Driving to the hold-short line might not seem like a formidable challenge, but that doesn’t mean nothing can possibly go wrong. An average of 30 aircraft a year get banged up badly enough while taxiing to earn spots in the NTSB accident database, and that’s probably just a fraction of the number of insurance claims filed for damage that falls a little short of the Part 830 definition of “substantial.” Inattentive pilots manage to steer their airplanes into other airplanes, hangars, airport signs, and even moving ground vehicles—not to mention potholes, ditches, retaining walls, and snowbanks. Others see their aircraft ground-looped or even flipped by wind gusts, rotor wash, or jet blast they never positioned their controls to counteract.
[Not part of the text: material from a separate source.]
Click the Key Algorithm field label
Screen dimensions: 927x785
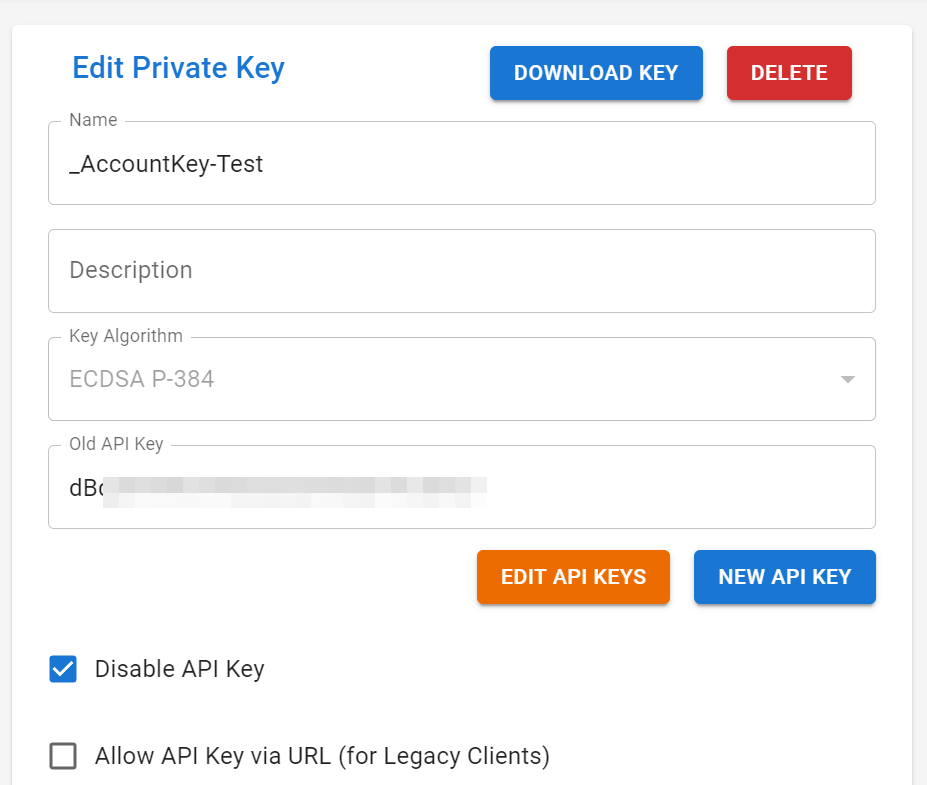click(x=124, y=336)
A few more collapse their landing gear by side-loading it during excessively fast turns—or even retract it by mistake while trying to do who knows what.
Of course, there’s no need to damage the aircraft just to get yourself into trouble. At towered airports, the FAA tracks runway incursions, and guess what? They’re fond of blaming GA for the vast majority—some 80 percent of all those attributable to pilot deviations rather than errors by controllers, drivers, or pedestrians. True, most of these could be considered technicalities; fewer than one in 50 requires another aircraft to take any evasive action, but that’s no excuse. The 2 percent that do put aircraft uncomfortably close to each other give a good scare (or worse) to everyone involved—not to mention the fact that having pilots stick their airplanes’ noses where they don’t belong just looks bad. There’s no need to give more ammunition to those already predisposed to regard all light-aircraft operators as reckless, crazy amateurs. Those of us in the business have particularly strong reasons to cultivate rigorous standards of professionalism in our staff and, thereby, our students.
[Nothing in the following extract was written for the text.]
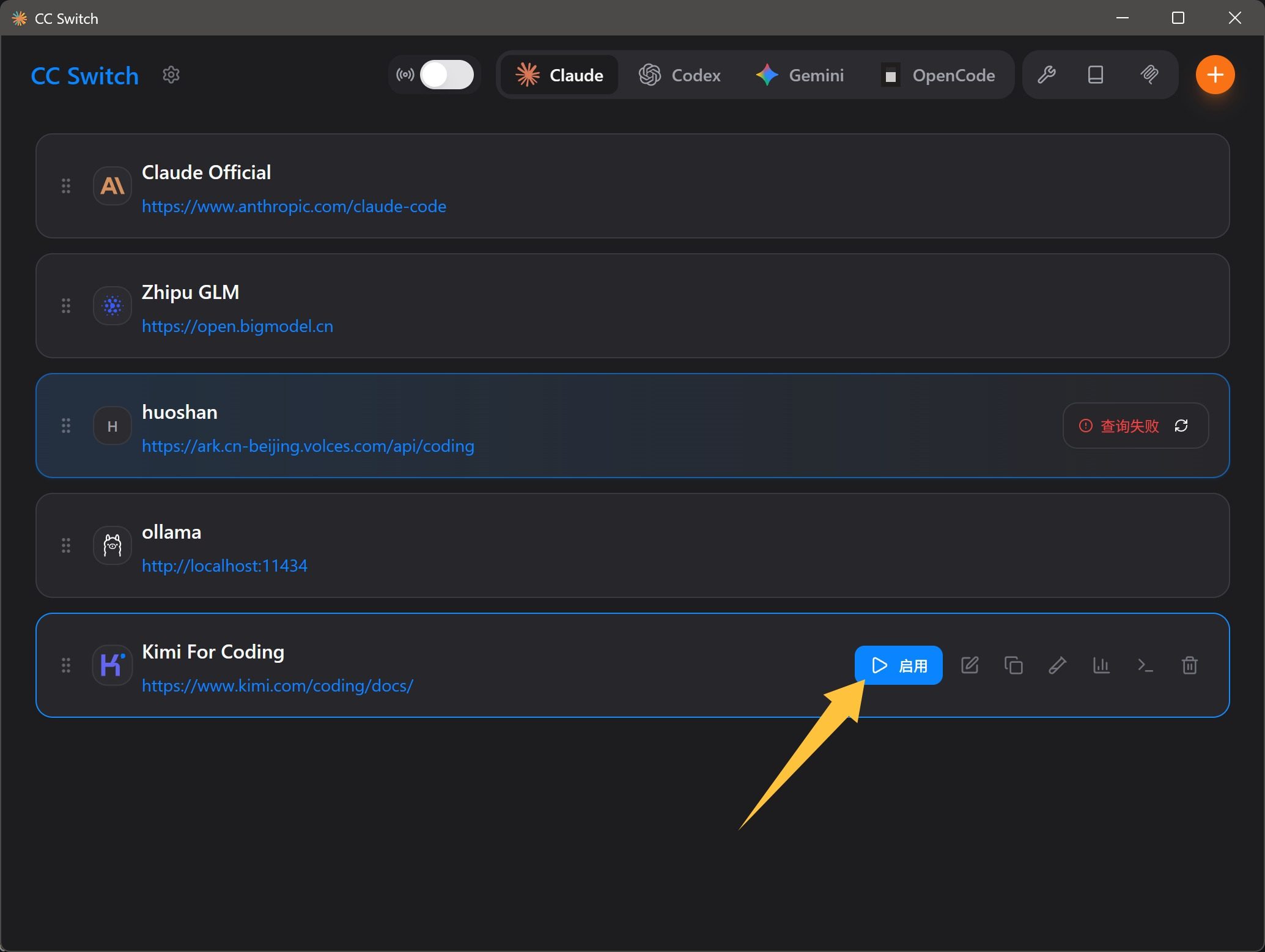Image resolution: width=1265 pixels, height=952 pixels.
Task: Duplicate the Kimi For Coding provider
Action: [1014, 665]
Given that learning how to motor around the airfield’s surface isn’t the sexiest topic in flight training, but there’s clear room for improvement in its actual execution, how is a flight instructor supposed to ensure that students give this the attention it deserves? Part of the answer, of course, is teaching by example. CFIs who write down taxi clearances and enforce a sterile cockpit while those clearances are executed show their students how it’s done by the pros. Conversely, allowing them to tune radios or program the GPS while the aircraft is moving instills the kinds of habits that lead to taxi smacks or awkward phone conversations with ATC. (On the other hand, offering to handle those chores while the student is focused on operating the airplane might be a useful illustration of crew resource management—provided the CFI can still devote sufficient attention to monitoring the student and keeping an eye out for conflicts.)
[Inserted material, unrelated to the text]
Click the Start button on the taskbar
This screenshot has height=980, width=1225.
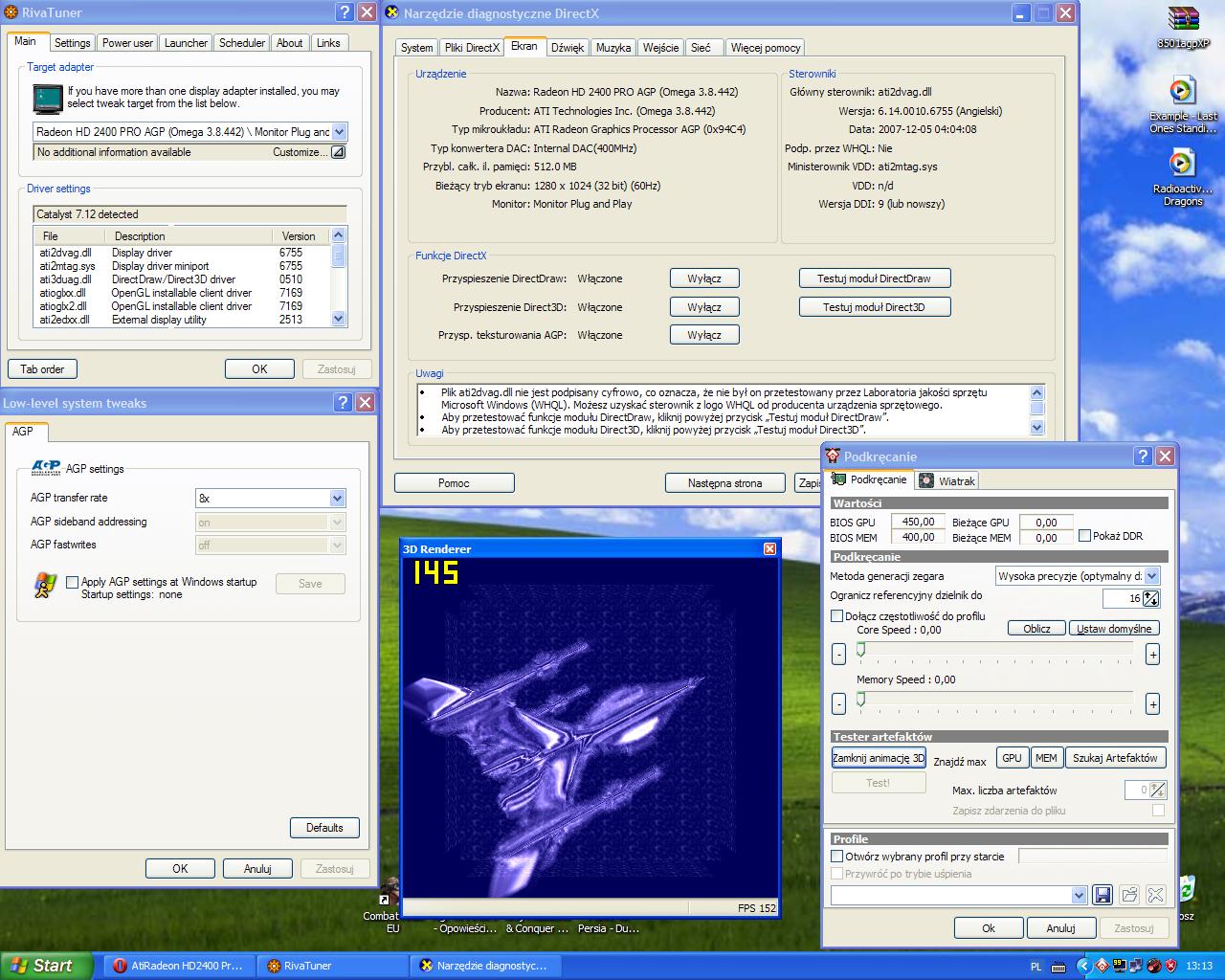click(45, 966)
Outside help is also available. The Air Safety Institute has released an update of its online Runway Safety course. This version has been optimized to run on tablets as well as personal computers and covers just about everything from motivation to best practices and what can happen when those practices are ignored. Expert interviews, a series of case studies, and interactive exercises help keep the mind engaged through a logical progression from why to how and when. Students and newly certificated pilots should find it especially useful, but even experts may discover that they’ve begun taking some dubious shortcuts.
Since the course is free to anyone who wants to take it (AOPA membership not required), might we suggest that your instructors begin assigning it as ground study—preferably in the pre-solo stage? An hour at home plus a 15-minute recap in the classroom could do a lot to help make that trip from ramp to runway as uneventful as it ought to be.